SOURCE EXTRACT
- - - -

OBJECTIVE: Develop energetic formulations that can function as a propellant and an explosive yet satisfy insensitive munition requirements. 

DESCRIPTION: Next generation munitions addressing technology gaps, particularly for Air Superiority, are anticipated to generate higher lethality from smaller systems likely requiring advanced technology and potentially alternative approaches. One approach would be to develop an energetic formulation that is capable of serving as a common energy source which can be exploited as a fuel for propulsion to get the system to the target with the remainder used to provide the target defeat mechanism. This approach has the potential to alter the paradigm of missile/munition design since it increases system flexibility by allowing additional thrust control in the terminal encounter and/or utilizing the larger surface area of a case to mimic a larger warhead for either blast or fragment distribution near a target. While the energetic crystals within propellants and explosives are often similar indicating dual-mode potential, the formulations are different and optimized for their respective application. [1,2,3] Propellants are optimized to have certain burn rates and mechanical properties over a broad range of temperatures [-65°F to 165°F] in order to produce desired thrust in a controlled manner. For example, propellant formulations seek to avoid cracking that may occur with thermal-cyclic loading because a crack will result in a catastrophic failure since the propellant burn-rate will accelerate out of control and potentially detonate prematurely. The focus of this effort is on developing formulations that are capable of producing the desired thrust over a broad range of temperatures and yet can be easily detonated upon command when needed. The formulations will also need to consider requirements for passing insensitive munition requirements. [4] 

PHASE I: Identify potential formulations that are capable of functioning as both a propellant and an explosive. Ideally, formulations will have a controlled burn rate, sensitive to pressure or some other throttling mechanism, yet can be detonated with the minimal initiation train. Initial characterization of the burn-rate and mechanical properties.

- - - -

RECORDS SUPPLIED
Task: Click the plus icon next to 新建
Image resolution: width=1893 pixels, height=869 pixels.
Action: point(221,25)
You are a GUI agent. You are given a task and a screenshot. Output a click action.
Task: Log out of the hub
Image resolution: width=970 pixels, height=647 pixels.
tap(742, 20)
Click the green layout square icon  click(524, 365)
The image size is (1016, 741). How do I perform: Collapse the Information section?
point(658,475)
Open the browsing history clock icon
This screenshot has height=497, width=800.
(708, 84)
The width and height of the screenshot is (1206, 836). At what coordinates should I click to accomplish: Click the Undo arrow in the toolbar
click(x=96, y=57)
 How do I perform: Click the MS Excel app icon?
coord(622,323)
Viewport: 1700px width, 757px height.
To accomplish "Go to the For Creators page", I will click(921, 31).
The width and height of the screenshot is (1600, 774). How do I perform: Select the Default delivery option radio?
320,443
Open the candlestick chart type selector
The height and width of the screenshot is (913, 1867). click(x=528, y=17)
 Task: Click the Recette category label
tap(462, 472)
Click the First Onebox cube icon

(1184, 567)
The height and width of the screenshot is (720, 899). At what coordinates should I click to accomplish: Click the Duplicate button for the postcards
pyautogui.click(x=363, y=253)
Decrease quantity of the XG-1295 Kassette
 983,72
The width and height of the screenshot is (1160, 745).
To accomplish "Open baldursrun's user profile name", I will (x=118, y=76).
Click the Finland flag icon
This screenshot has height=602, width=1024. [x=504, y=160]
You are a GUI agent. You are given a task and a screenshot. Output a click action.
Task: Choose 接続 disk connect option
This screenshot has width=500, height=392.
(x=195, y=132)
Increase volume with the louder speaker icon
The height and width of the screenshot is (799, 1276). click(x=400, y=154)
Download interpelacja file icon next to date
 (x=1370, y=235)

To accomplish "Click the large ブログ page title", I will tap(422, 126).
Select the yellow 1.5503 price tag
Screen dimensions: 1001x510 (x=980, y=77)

- - - -

WHAT IS EXPECTED
From the passage on dual-purpose energetic formulations, copy everything from "PHASE I: Identify potential" down to "and mechanical properties." word for word.

WORKED SOLUTION
PHASE I: Identify potential formulations that are capable of functioning as both a propellant and an explosive. Ideally, formulations will have a controlled burn rate, sensitive to pressure or some other throttling mechanism, yet can be detonated with the minimal initiation train. Initial characterization of the burn-rate and mechanical properties.